- **Tugas Latihan**
(a) Menurut teks tentang kebijakan impor kedelai, di industri apa model "busep" pernah diterapkan sebelumnya?
(b) Teruskan teks tentang kebijakan impor kedelai mulai dari kalimat terakhirnya.

- **Teks Bacaan**
——————

Kebijakan model pertama, ada
kuota impor kedelai disertai kewajiban importir untuk membantu petani.
Berdasarkan ketentuan, perusahaan mempunyai tanggung jawab sosial membantu
masyarakat sekitar. Ketentuan inilah yang dipakai sebagai dasar mewajibkan para
importir kedelai membantu petani.
Tentang bentuk bantuan dan
cara membantu, secara teknis dapat dibicarakan dengan importir dan berlangsung
bertahap. Yang penting adalah ada kesediaan untuk membantu petani. Kuota
seperti hanya impor gula akan membuat harga tetap merangsang petani menanam
kedelai.
Kebijakan model kedua, impor
kedelai dikaitkan dengan kesediaan importir untuk menyerap produksi lokal atau
yang dikenal dengan ”busep” atau bukti serap. Model ini pernah dilakukan pada
industri pengolahan susu untuk menyerap susu dari peternak sapi. Kebijakan yang
sama, impor kedelai dapat dilakukan kalau importir menunjukkan bukti telah
membeli kedelai produksi petani. Hal ini secara teknis dapat dibicarakan dengan
importir, berapa ketentuan harga untuk membeli kedelai dalam negeri, berapa
perbandingan antara produksi lokal dan impor serta bagaimana verifikasinya.

——————

- **Entri Data**
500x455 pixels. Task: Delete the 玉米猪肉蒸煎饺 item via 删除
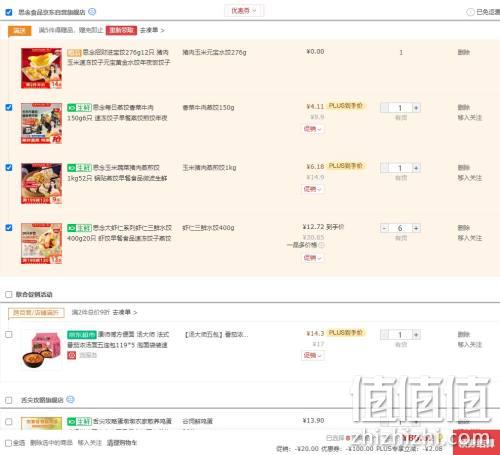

——————

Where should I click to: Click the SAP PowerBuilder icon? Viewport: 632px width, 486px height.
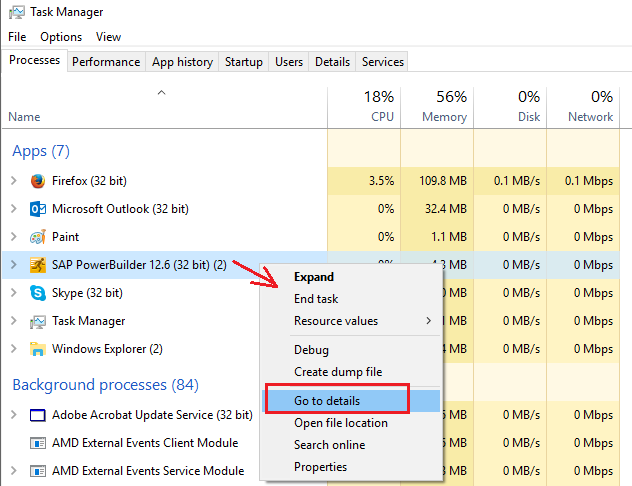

——————

- **Jawaban Berurutan**
(a) Di industri pengolahan susu, untuk menyerap susu dari peternak sapi.

(b)
Yang penting di sini adalah kesediaan untuk menyerap produksi yang dikaitkan
dengan izin impor.
Yang jelas, kedua kebijakan
tersebut diperkirakan akan mendapat reaksi dari mereka yang selama ini
menikmati ”manisnya madu” dari bebasnya impor kedelai. Mereka akan ”melawan”
kebijakan tersebut dengan berbagai cara, termasuk memengaruhi perajin tahu dan
tempe. Untuk itu, diperlukan pemutus kebijakan yang berani melawan arus yang
semuanya demi keberpihakan kepada petani.
Rakyat juga menunggu
keberanian gubernur daerah produksi kedelai untuk menolak kedelai impor masuk
ke daerahnya, apabila importir tidak mau menyerap kedelai lokal dengan harga
yang disepakati oleh daerah.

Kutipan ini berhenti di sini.